Putting the Sankey Chart together provided a bit of a challenge because I was following on with a video (shoutout to SuperDataScience on youtube) and during the flurry of applying an array of table calculations, I didn’t order things correctly and ended up with straight lines which made no sense. I knew something had to be wrong.

As any normal person would do in frustration, I started again. And by started again, I literally mean I opened a new 2019.1 window and started fresh. Second time lucky it seems. I did want to know where I went wrong so when I had a bit more time knowing that my Sankey had turned out correctly, I was able to identify the root of all struggles.

Then came the ‘so what?’ moment. What does this Sankey even signify?

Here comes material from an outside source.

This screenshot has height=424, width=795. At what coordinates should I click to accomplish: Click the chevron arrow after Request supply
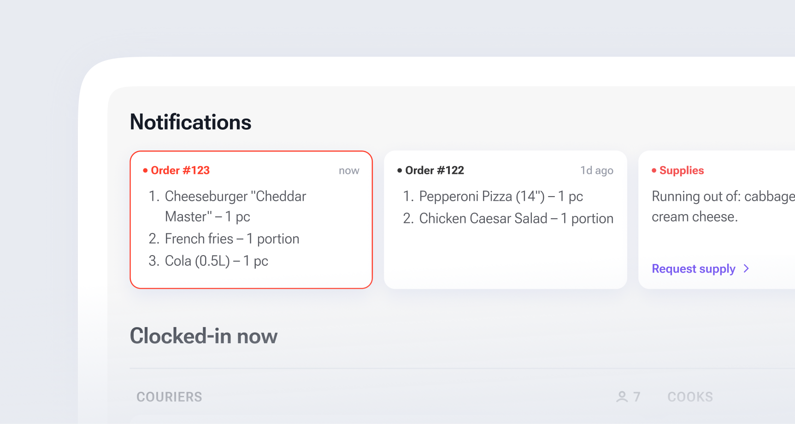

The thing I like about it is it’s ability to show a flow of resources from one entity to another. Of course it requires the end user to really sit and think about what is represented, but when you figure it out, it’s actually great. Believe me.

I started by looking at Multilateral Donors and thinking that it skews the data quite a fair bit. That is where the filter comes in to play.

While I was clicking around, I started to realise that some regions really tend to donate to countries within the same region. Oceania’s and Far East Asia’s donation efforts seem to be within their respective regions.

The story I wanted to portray stemmed off of this idea and I really wanted to showcase this.

To get this story across, I colour coded Oceania and Far East Asia with a bold orange colour which stands out from the muted blues and greys of the other regions.

To drill down further, I have included bar charts which highlight the donating countries and the recipient countries. This adds in another level of granularity, that of which being under region.

We see here that the 2 top donors in the 2 regions singled above tend to be island nations. Perhaps these donations are centred around a strategic trade route operation. Perhaps the waterways between these countries are particularly important for the island nations. This dashboard of course raises more questions, just as it should.